▶ [Lesetext]
Worüber sich meine Mutter und Tante Erna unterhielten, interessierte mich damals eigentlich nicht besonders. Kein Wunder, ich war damals so zwischen 4 und 6, und "Erwachsenenkram" findet man in dem Alter ja einfach nur langweilig. Ich freute mich immer, dass es bei Tante Erna Cefrisch gab, denn zu Hause hatten wir es nicht.

Kennt jemand noch Cefrisch? 

gefunden bei www.erinnerstdudich.de

Man rührte Pulver in ein Glas Wasser und hatte dann etwas, das Orangensaft entfernt ähnelte. Je nach Konzentration nur viel süßer. Oder man ließ das Wasser weg und schleckte einfach nur das Pulver von einem Löffel...

▶ [Arbeitsauftrag]
Schreiben Sie aus dem Text über Cefrisch den Abschnitt wortgetreu ab, der mit den Worten „gefunden bei www.erinnerstdudich.de“ beginnt und mit „von einem Löffel...“ endet.

▶ [Quelldaten]
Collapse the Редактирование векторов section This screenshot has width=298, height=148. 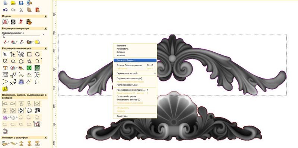click(45, 48)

▶ [Lösung]
gefunden bei www.erinnerstdudich.de

Man rührte Pulver in ein Glas Wasser und hatte dann etwas, das Orangensaft entfernt ähnelte. Je nach Konzentration nur viel süßer. Oder man ließ das Wasser weg und schleckte einfach nur das Pulver von einem Löffel...